Laurent Dubreuil : Pour commencer, je ne dirais pas que la politique d’identité actuelle est une forme extrême du communautarisme. La forme extrême de l’identitarisme en viendra à dissoudre les communautés elles-mêmes, qui finiront par être suspectes d’une coupable hétérogénéité. Dans les safe spaces — ces lieux sûrs et protégés pour que les membres de telle ou telle identité se retrouvent en pleine confiance —, certains propos sont bannis a priori selon des règles « évidentes » de non-agression. Dans un pareil lieu, certains individus, pourtant parties prenantes de telle identité, pourront soudain être considérés comme les pires ennemis. Pour prendre un exemple dont je ne parle pas dans mon livre, certaines militantes lesbiennes « radicales » sont actuellement dénoncées comme des transphobes par d’autres activistes LGBT. Le fractionnement identitaire ne renforce les communautés organisées que dans un premier temps. L’étape suivante sera une atomisation de sujets réifiés d’avance par les caractères officiels des identités standardisés dont ils doivent participer.
Tout cela est évidemment en rapport avec l’enrégimentement de la vie que produit actuellement le capitalisme mondialisé, communicationnel et technologique. Les réseaux sociaux somment chacun de s’identifier en permanence et d’agir comme il faut et selon. Vu le type d’algorithmes utilisés par les entreprises commerciales de la Toile, l’intérêt est de vous reprogrammer de manière assez simple, afin de vous fournir ensuite les produits dont votre identité a besoin. La politique d’identité des années 1970-90 n’avait guère recours au Web, mais la forme nouvelle est particulièrement adaptée au système de quadrillage de la parole et des comportements publics que promeut Facebook par exemple. À cela s’ajoute le choix, sur Internet, du soliloque ou du monologue comme modes privilégiés d’intervention, ainsi que la logique de meute que constituent les listes de followers, soit (littéralement) l’ensemble des suiveurs. Enfin, il est maintenant de notoriété publique que la gestion des alertes d’informations, des notifications, des updates a été sciemment mise en place pour manipuler les mécanismes psychiques du « cerveau de la récompense », décrits par la psychologie expérimentale, en particulier dans le cas de l’addiction. J’ajoute que les études disponibles sur l’effet psychique d’une immersion quotidienne (plus de trois heures par jour) dans les réseaux sociaux établissent que la dépression et l’agressivité tendent à s’y renforcer. Cela, je pense, n’est pas directement recherché par les géants du web, mais ce mal-être généralisé ne peut qu’entretenir le cercle vicieux des identités fondées sur la blessure.

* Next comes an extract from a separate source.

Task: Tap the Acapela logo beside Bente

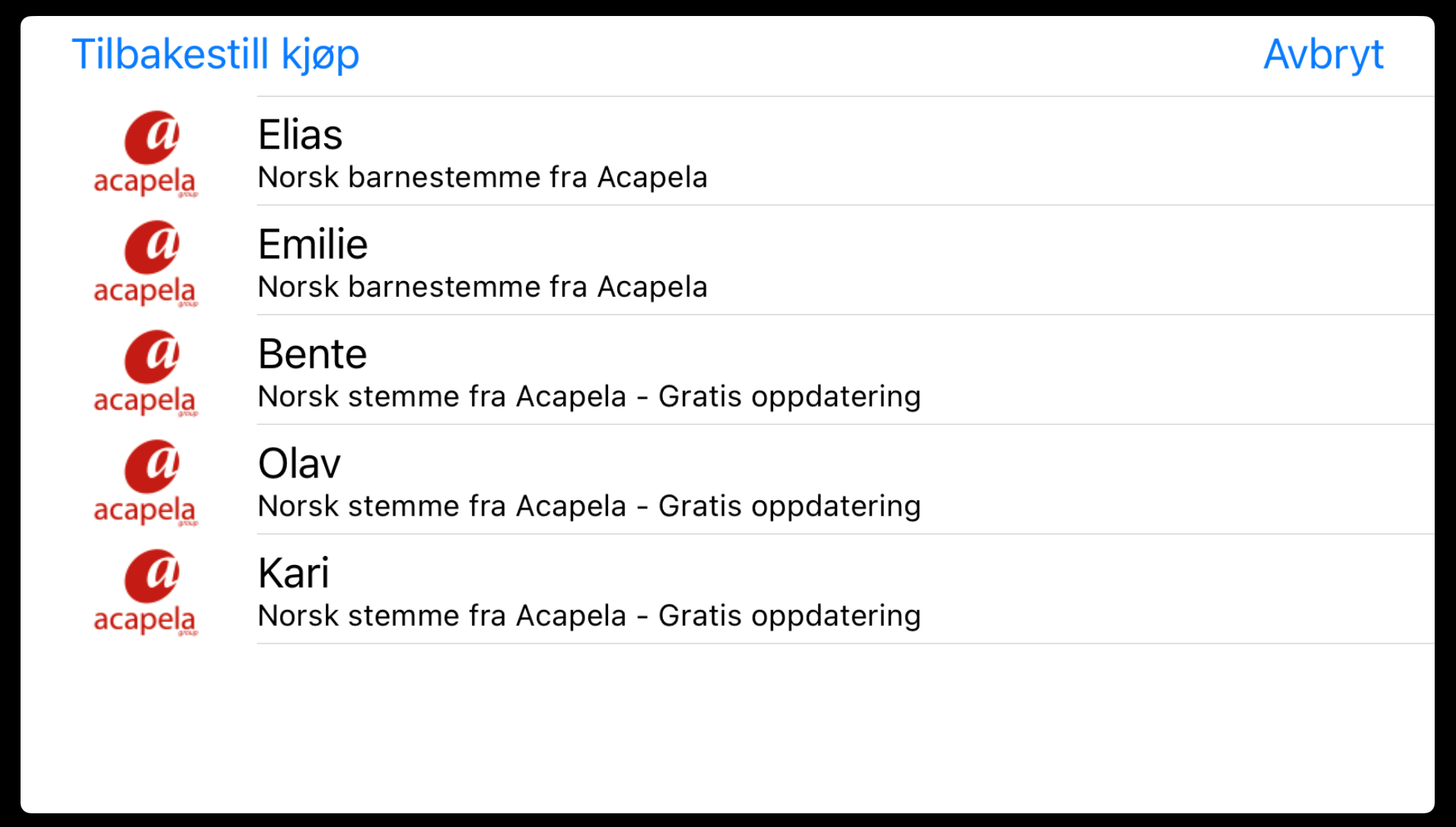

Jean-Noël Laurenti : Pensez-vous que l’Union Européenne, par l’affaiblissement des États-nations, soit un terrain favorable, voire complice, à la montée de la politique des identités ?
Laurent Dubreuil : À un niveau mondial, on peut sans doute interpréter l’essor des identités comme une tentative de réorganisation politique à grande échelle. Nous vivons de plus en plus sur deux plans : l’un est électronique, interconnecté, mondialisé ; l’autre est le cadre d’exercice du pouvoir local (nation, confédération, union, …). La percolation du niveau mondialisé vers le niveau localisé est un effet qui va prendre de plus en plus d’importance. Dans ce contexte, on peut imaginer un retour des États-nations, mais ressaisis depuis une logique identitaire, ce qui n’augure de rien de bon. Le soutènement théorique et pratique de l’Union européenne dans sa forme actuelle est éminemment compatible avec une identitarisation généralisée, moyennant quelques éléments de couleur locale pour maintenir le pittoresque. Il ne faut jamais oublier que la réalité de la politique d’identité contemporaine est d’accroître le contrôle absolu sur tous les aspects de la vie ; ce dessein n’est pas étranger à la structure bureaucratique, et donc anti-démocratique, de l’Union.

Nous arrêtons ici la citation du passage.